2020 has thrown out the rule book for presidential election campaigning, tanked global economies, stoked international competition and suspicion and unleashed a hellish pandemic which has disrupted the whole world order. This will all culminate in a US presidential election which will likely be the most consequential in living memory, affecting the future course of America's democracy and the United States' role in the world for the next four years and beyond. What is the trajectory of American politics, power and prestige? How have the 2020 forces of disruption changed the future? What does this mean for Australia?
To discuss these and other issues, USSC hosted a webinar event featuring Pulitzer prize winning author and New York Times journalist Thomas Friedman in conversation with United States Studies Centre Non-resident Senior Fellow Bruce Wolpe and CEO Professor Simon Jackman.
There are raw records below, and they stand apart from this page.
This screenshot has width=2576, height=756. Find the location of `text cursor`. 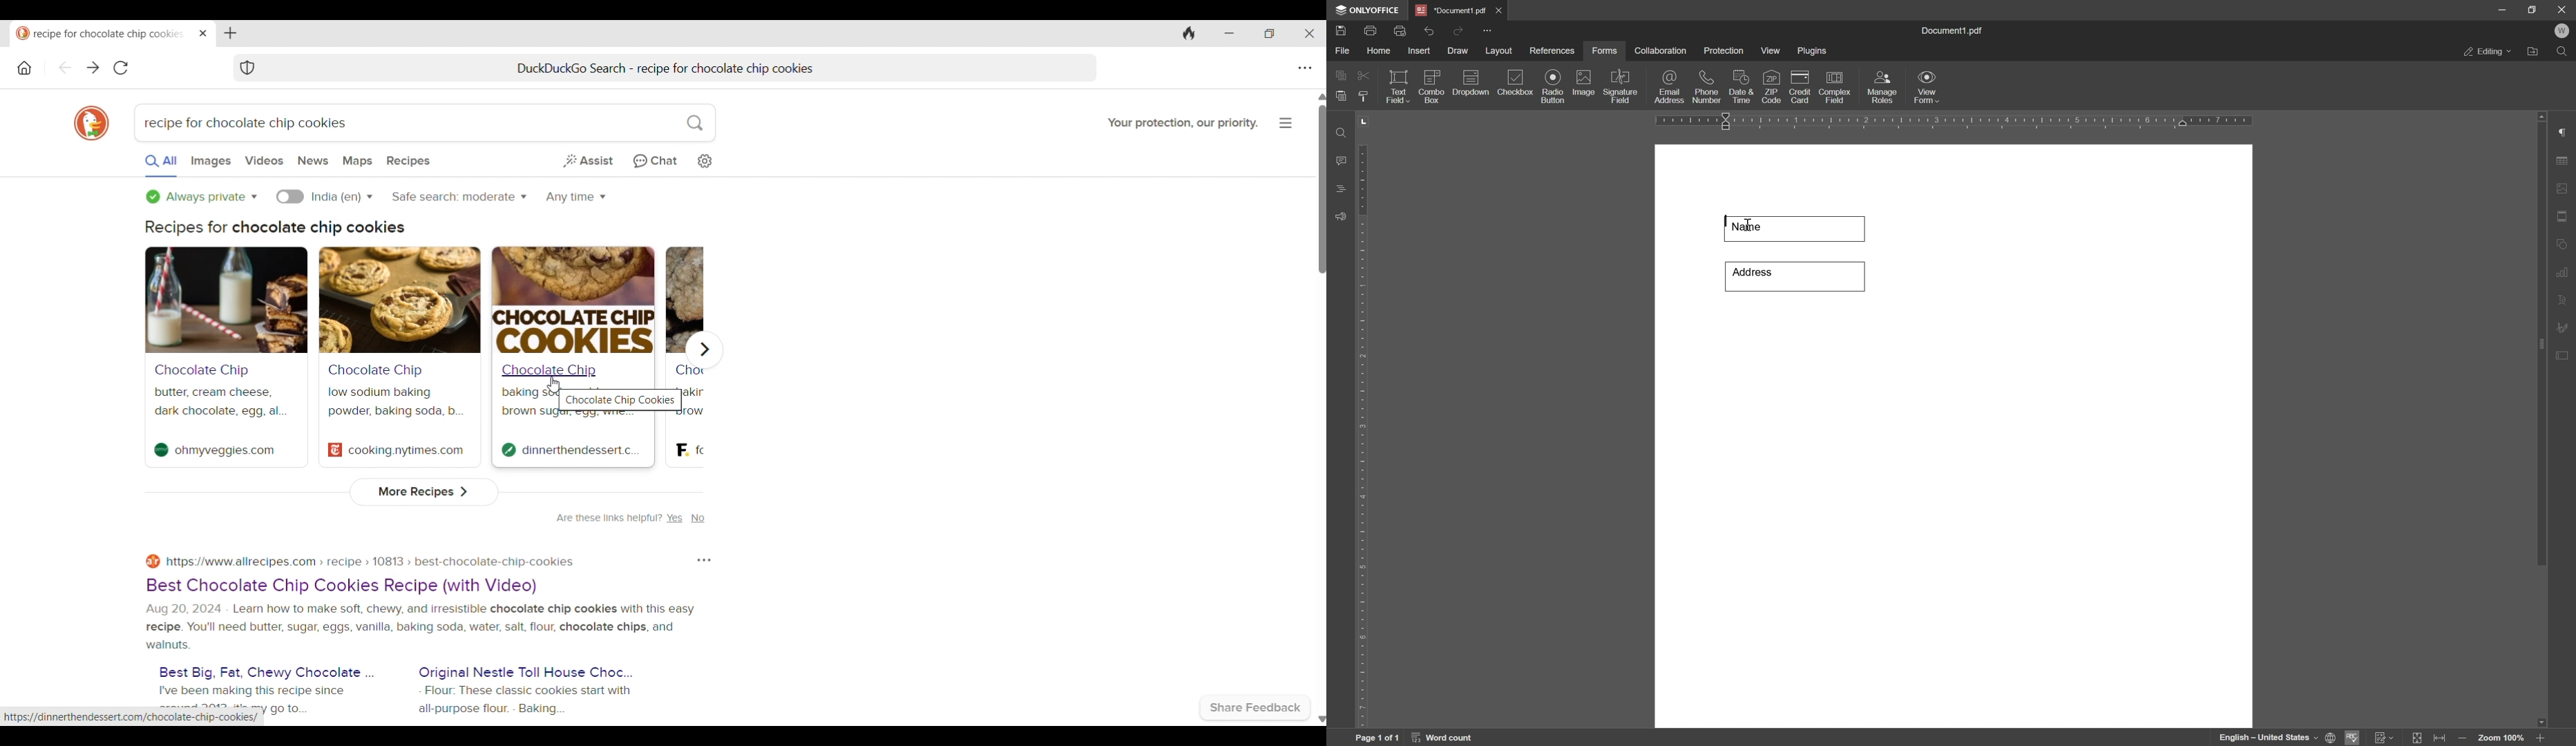

text cursor is located at coordinates (1746, 228). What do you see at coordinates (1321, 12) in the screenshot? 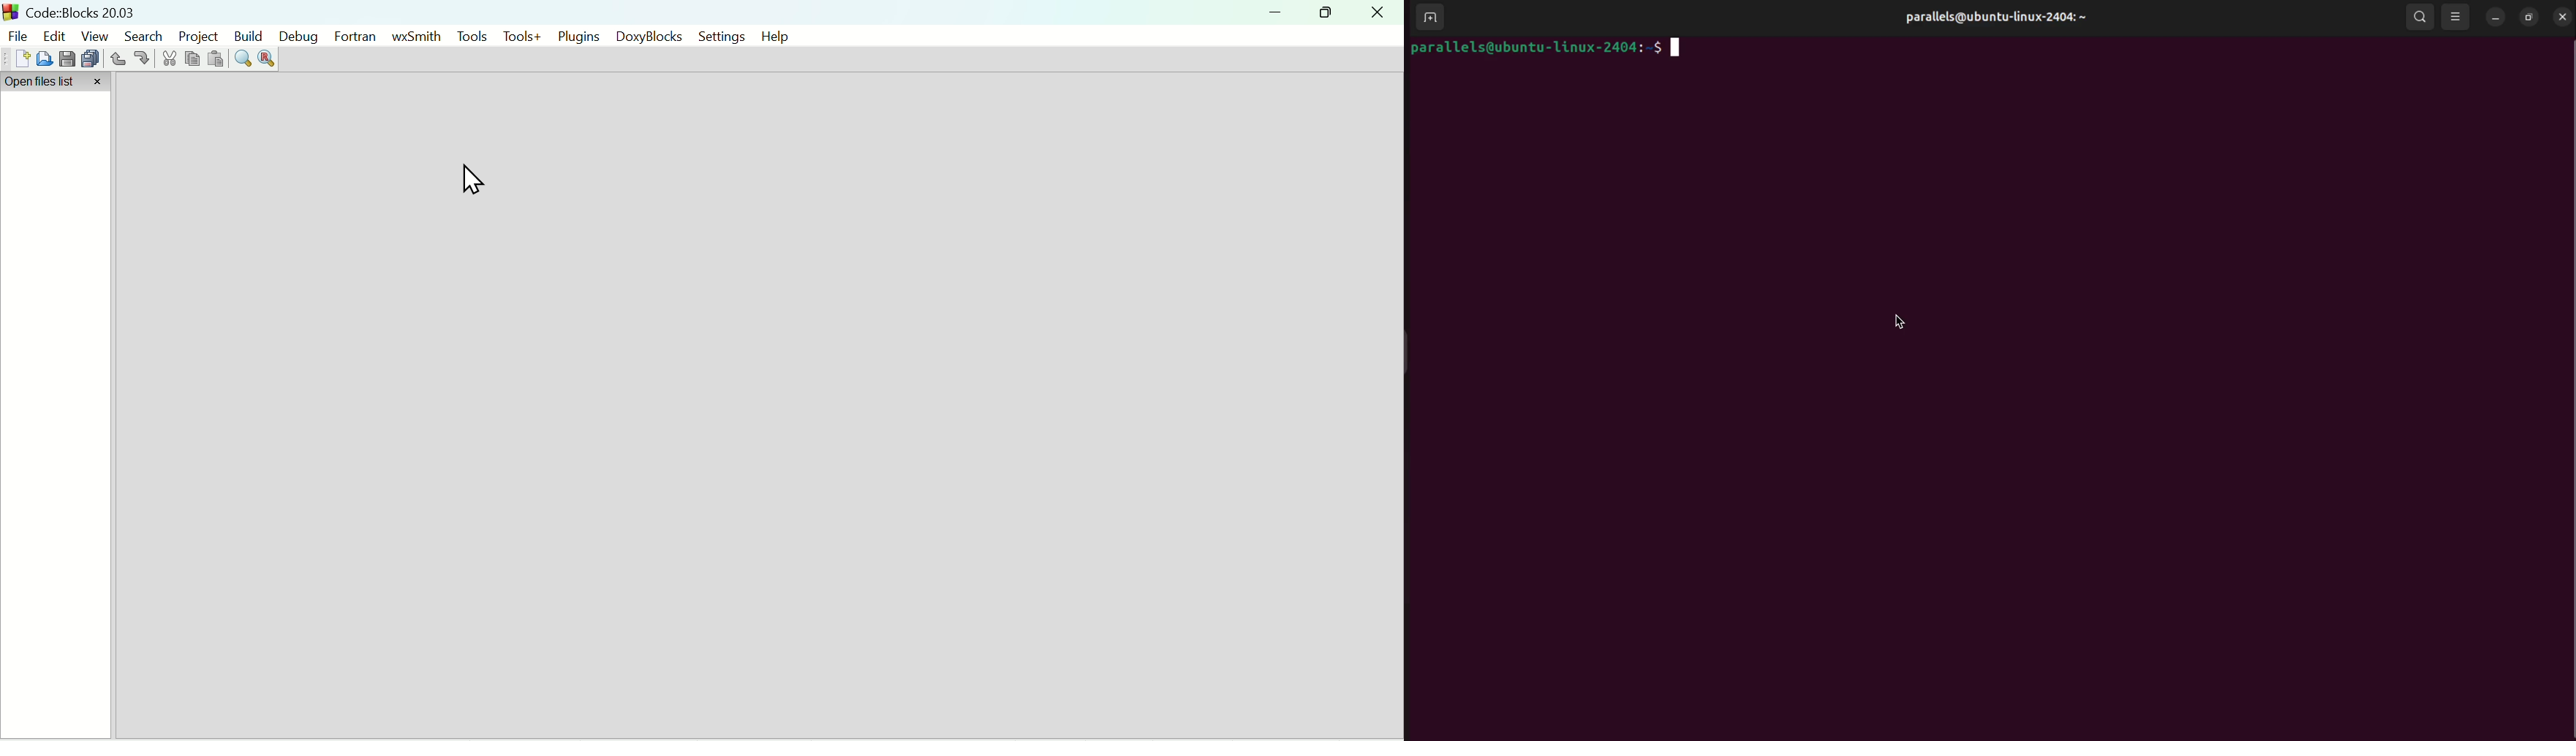
I see `Restore` at bounding box center [1321, 12].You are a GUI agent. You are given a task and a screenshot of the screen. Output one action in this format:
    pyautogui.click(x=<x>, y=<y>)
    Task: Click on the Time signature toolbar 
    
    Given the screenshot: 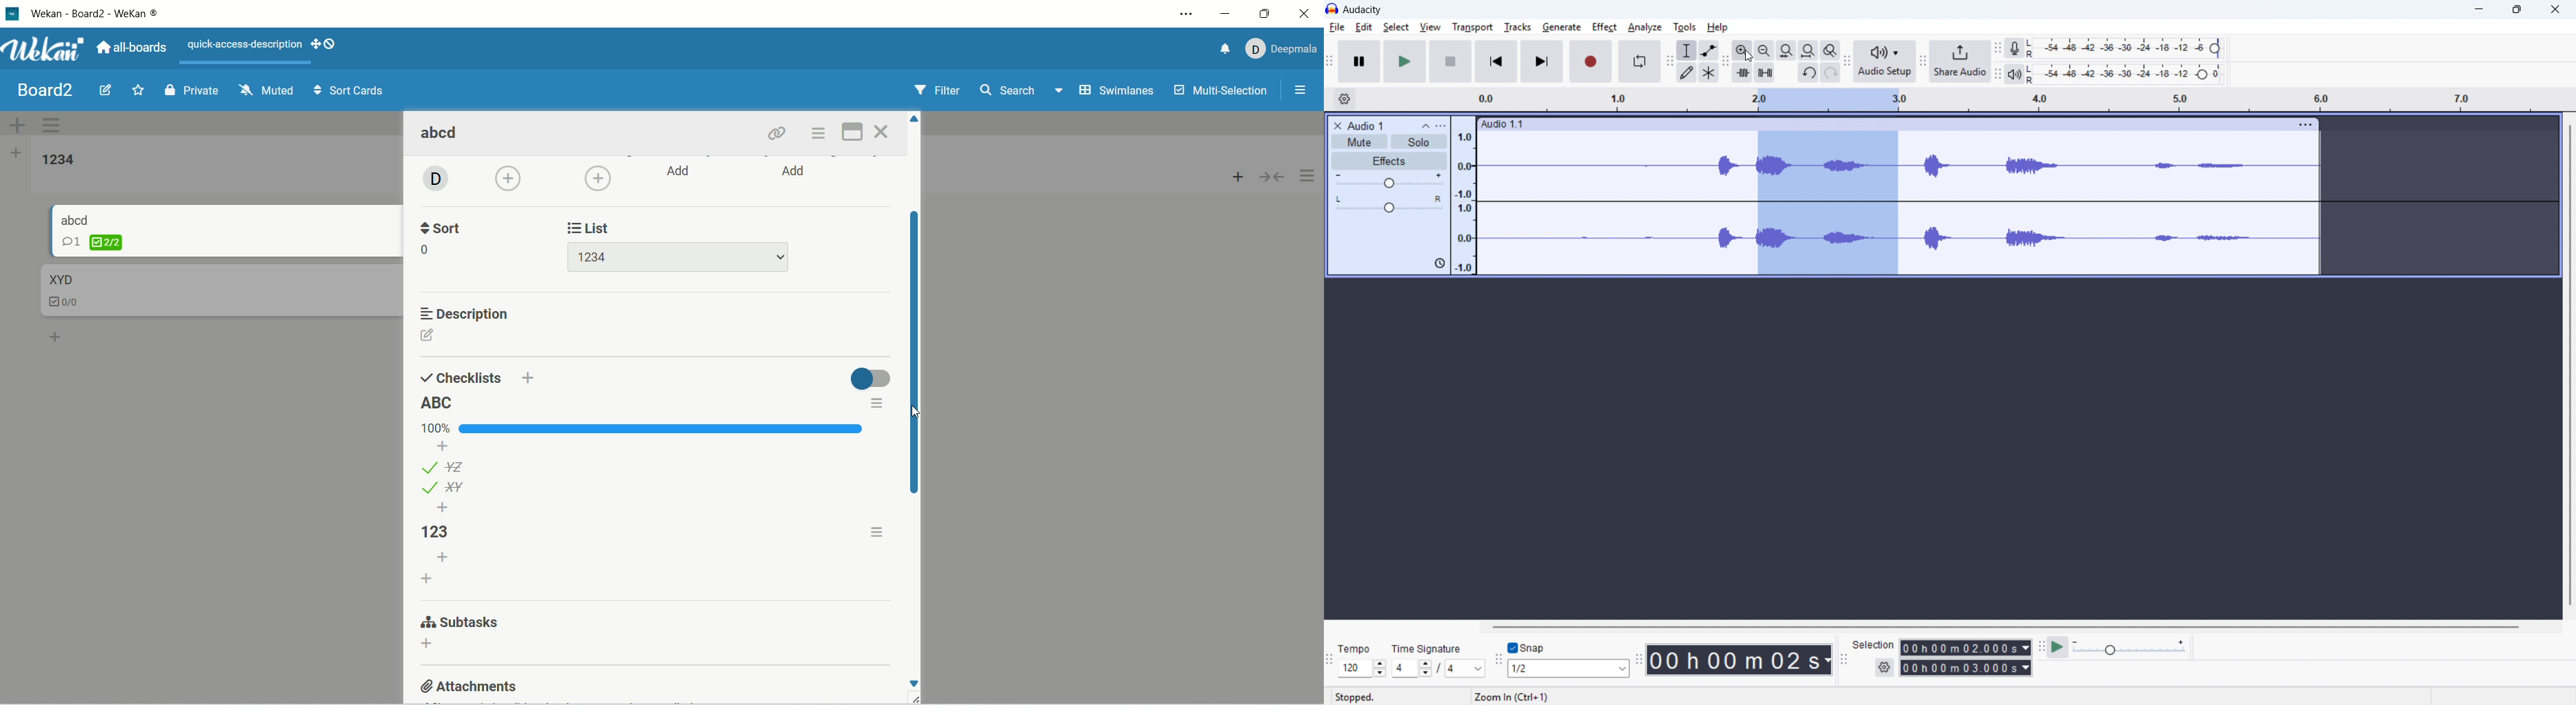 What is the action you would take?
    pyautogui.click(x=1330, y=659)
    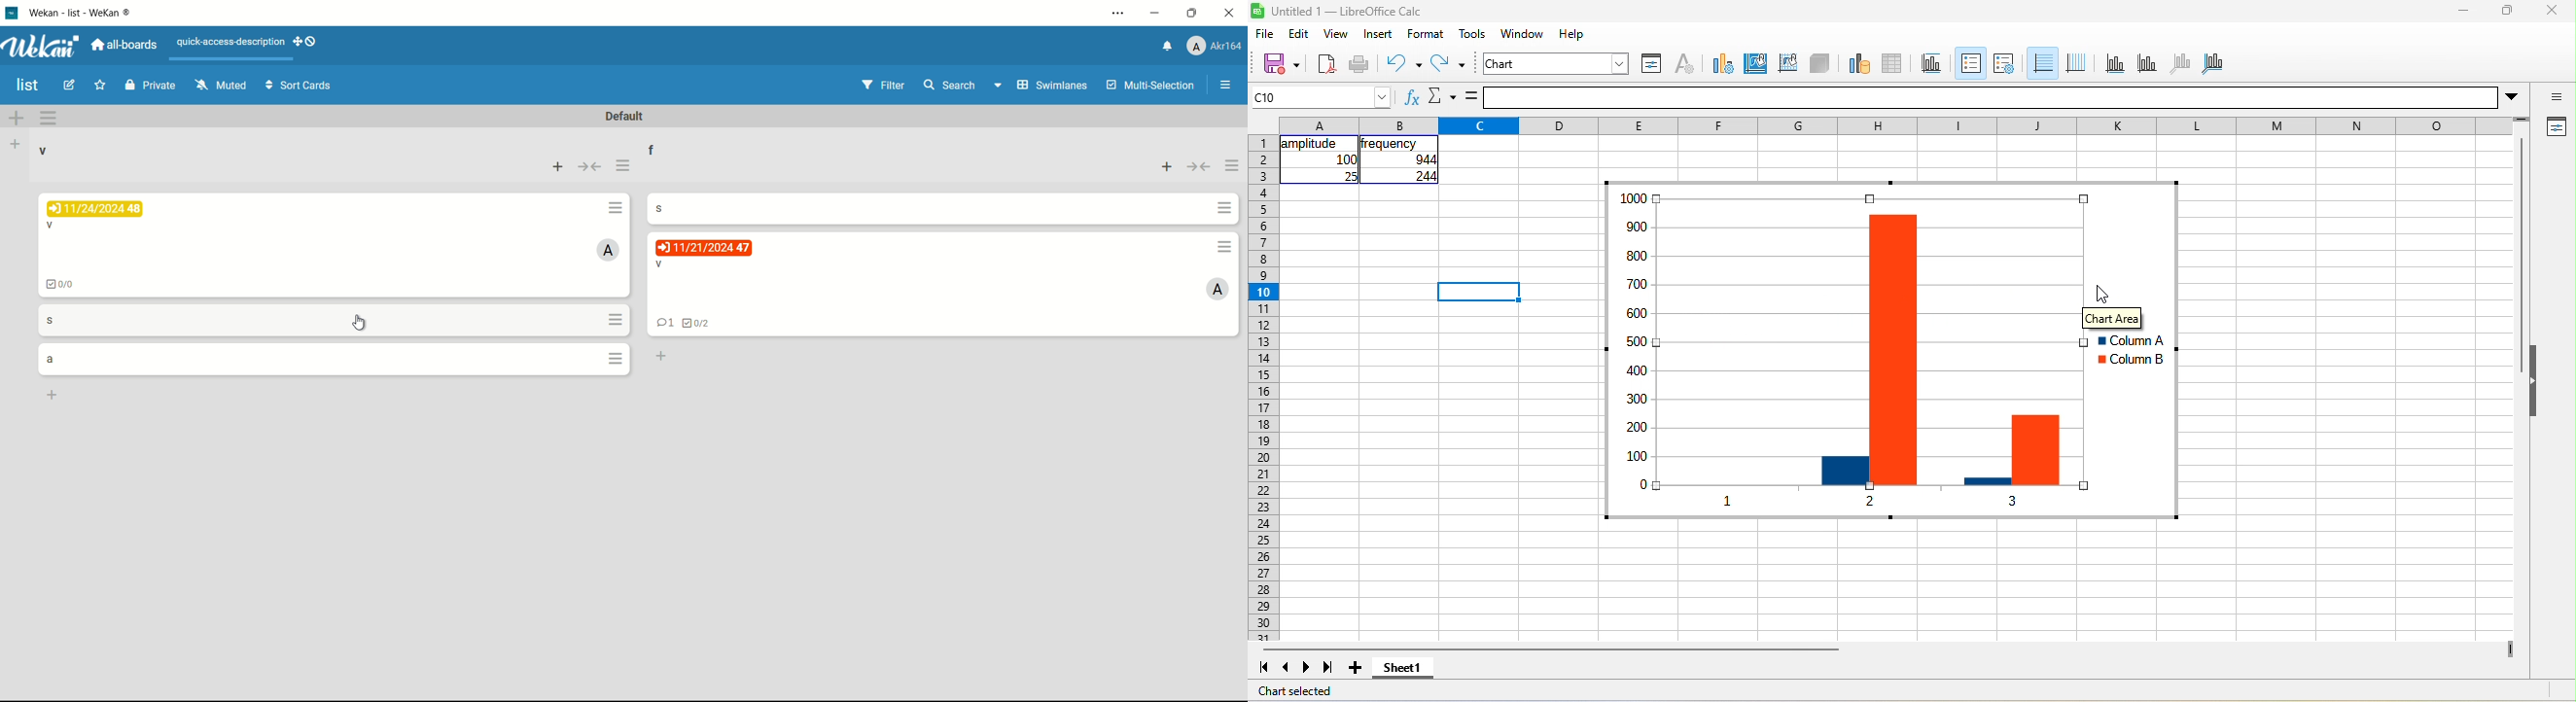 The image size is (2576, 728). Describe the element at coordinates (951, 85) in the screenshot. I see `search` at that location.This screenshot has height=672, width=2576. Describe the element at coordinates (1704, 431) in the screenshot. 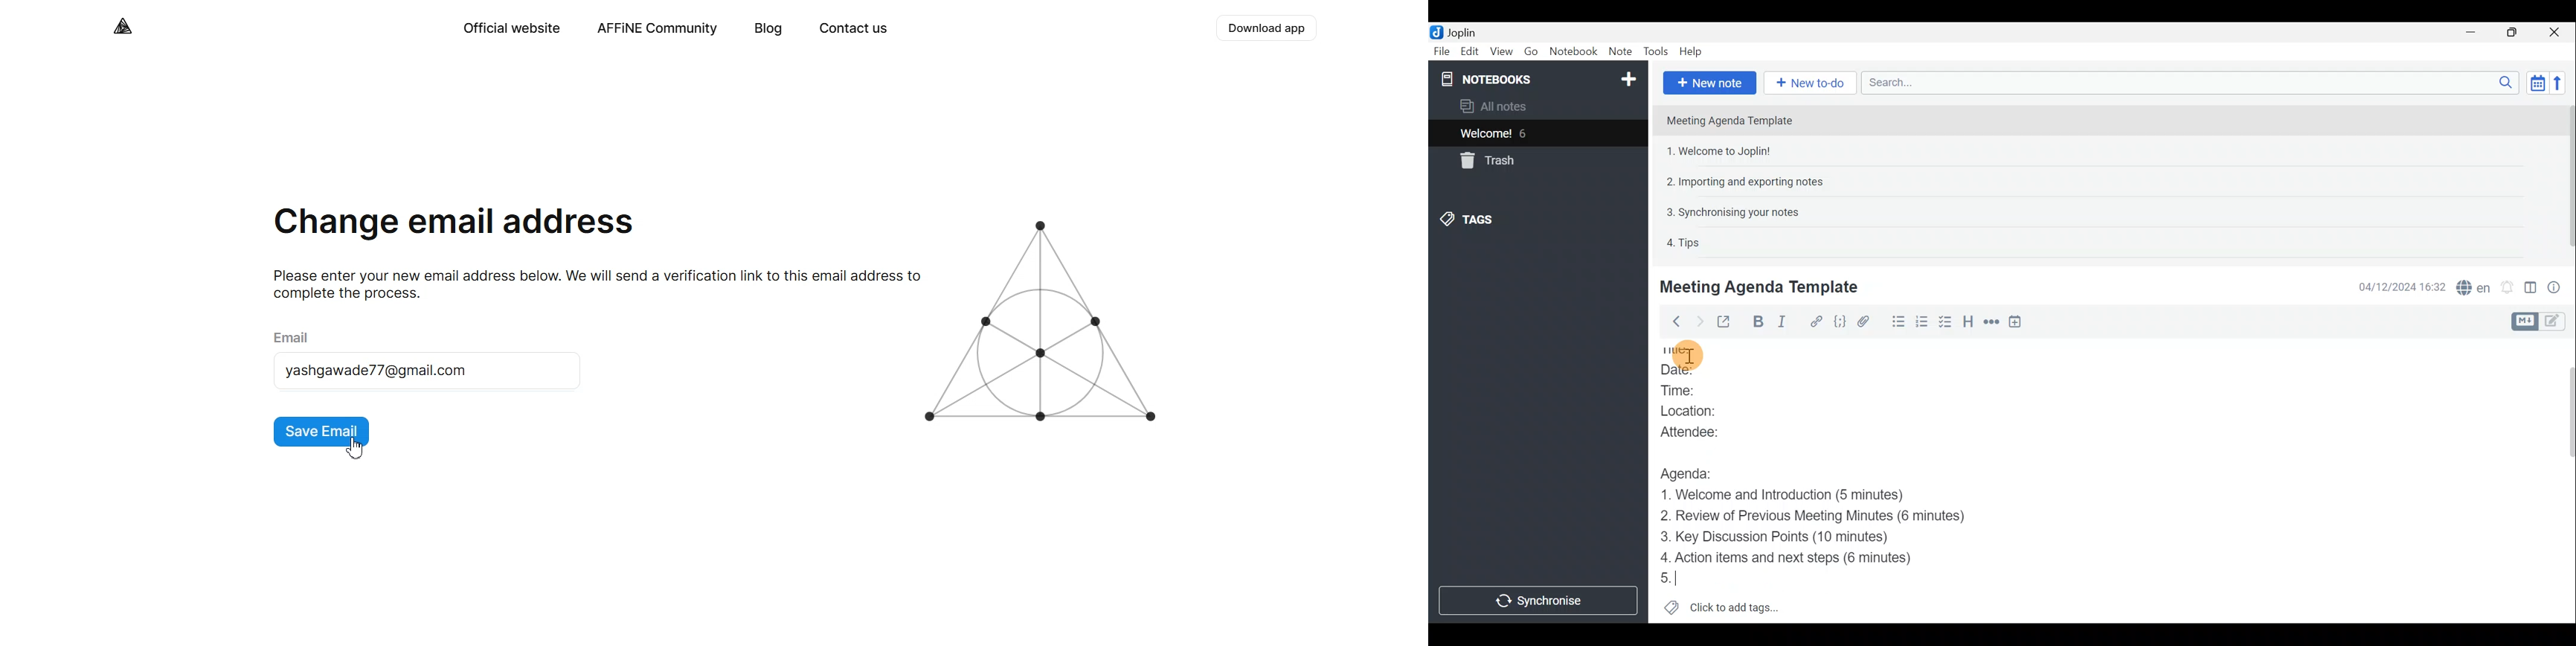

Thomas L Friedman is an internationally renowned author, reporter, and columnist; recipient of three Pulitzer Prizes; and author of seven best-selling books: From Beirut to Jerusalem; The Lexus and the Olive Tree; Longitudes and Attitudes; The World Is Flat; Hot, Flat, and Crowded; That Used to Be Us, which he co-wrote with Michael Mandelbaum and Thank you For Being Late: An Optimist's Guide to Thriving in the Age of Accelerations, was updated and released 2017. Friedman’s foreign affairs column in The New York Times, which he has written since 1995, reports on US domestic politics and foreign policy, Middle East conflicts, international economics, environment, biodiversity, and energy. He has been with The New York Times since 1981.